3 Reasons Why Property Valuations May Not Be Accurate
Other than your earnings and credit report (CCRIS), property valuation affects a person’s home loan eligibility, too. If the property is valued around the amount negotiated between the buyer and seller, the buyer will most likely be covered by a loan-to-value ratio of up to 90%.
However, what happens when the valuated price of the property falls below the agreed price? Buyer and seller may have to renegotiate in view of the valued price, or call off the transaction. Sometimes the property valuer returns a lower value, long after you’ve agreed to buy the house. In this case, you will end up having to pay a much larger deposit than just the usual 10%!
So, why do property valuations and market value differ?
1. Prices rise quickly and steeply in a rising market
Property valuers rely on recent transacted prices from the Valuation and Property Services (JPPH), where the data on recent transactions are compiled over the most recent three and six months.
Hence, by the time the valuation report is issued, the valuation price may be outdated, especially in a bullish property market.
According to a report on The Star Property, Siva Shanker, president of Malaysia Institute of Estate Agents (MIEA) said, difference in valuation is a common occurrence when prices rise quickly and steeply.

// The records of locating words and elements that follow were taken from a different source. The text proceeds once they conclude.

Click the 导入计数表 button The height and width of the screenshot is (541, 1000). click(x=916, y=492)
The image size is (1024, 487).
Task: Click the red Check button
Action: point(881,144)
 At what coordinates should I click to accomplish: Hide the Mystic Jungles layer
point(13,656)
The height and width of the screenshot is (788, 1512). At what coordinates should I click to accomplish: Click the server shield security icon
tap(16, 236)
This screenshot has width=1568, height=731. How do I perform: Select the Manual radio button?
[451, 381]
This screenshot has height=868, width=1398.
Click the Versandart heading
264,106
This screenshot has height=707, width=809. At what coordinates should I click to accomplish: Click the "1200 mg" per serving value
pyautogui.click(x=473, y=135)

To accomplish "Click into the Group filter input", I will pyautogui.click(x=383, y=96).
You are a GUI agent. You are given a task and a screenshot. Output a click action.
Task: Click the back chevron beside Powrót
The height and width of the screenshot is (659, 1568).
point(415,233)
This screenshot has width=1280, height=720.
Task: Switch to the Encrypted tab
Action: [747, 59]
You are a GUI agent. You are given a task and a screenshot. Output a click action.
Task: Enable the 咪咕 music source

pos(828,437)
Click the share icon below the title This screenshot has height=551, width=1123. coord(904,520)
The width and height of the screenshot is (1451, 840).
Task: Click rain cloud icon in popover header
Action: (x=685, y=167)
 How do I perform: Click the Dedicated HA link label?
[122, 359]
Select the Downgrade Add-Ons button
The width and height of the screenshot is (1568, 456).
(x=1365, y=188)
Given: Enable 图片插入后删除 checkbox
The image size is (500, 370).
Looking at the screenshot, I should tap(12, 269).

When asked how buyers can obtain a higher mortgage to pay for lower down payment, Shanker said that most buyers have a lot of savings and would pay the higher upfront cost anyway.
Former JPPH director general, Dato’ Mani Usilappan backed the response saying that he had a client that was willing to pay RM75,000 for a house that was in a good location when there had been 10 other transactions going at RM60,000.
The maximum loan amount he could have gotten was RM54,000 (90% of market value), meaning he would have needed a minimum deposit of RM21,000 (or 28% of market value).
2. Project developers do not rely on values provided by valuers
Property developers are required by banks, whom they are getting project loans from, to appoint property valuers to come up with independent market research reports to ensure pricing of their properties are within market norms.
However, the developers don’t always rely on the findings on the reports.
According to property developer Vignesh Naidu of F3 Capital Sdn. Bhd., the values provided by valuers are not necessarily relied upon. He also said that loans are often obtained several months before the launch of a property, hence prices may be revised upwards.
This does not translate well for the buyers as the purchasing price is higher than the valuation figure a buyer should get.
3. Stiff competition among banks
Valuers often have to bend to the will of bankers due to the stiff competition in the home loan market.
It is not uncommon for a homebuyer to approach a few banks to shop for the highest possible valuation and thus higher housing loan, which creates competition amongst banks. To ensure they secure the borrower’s business, the bankers will in turn shop for the highest values, which creates competition among valuers to give each banker the highest possible valuation in order to keep the banker’s business.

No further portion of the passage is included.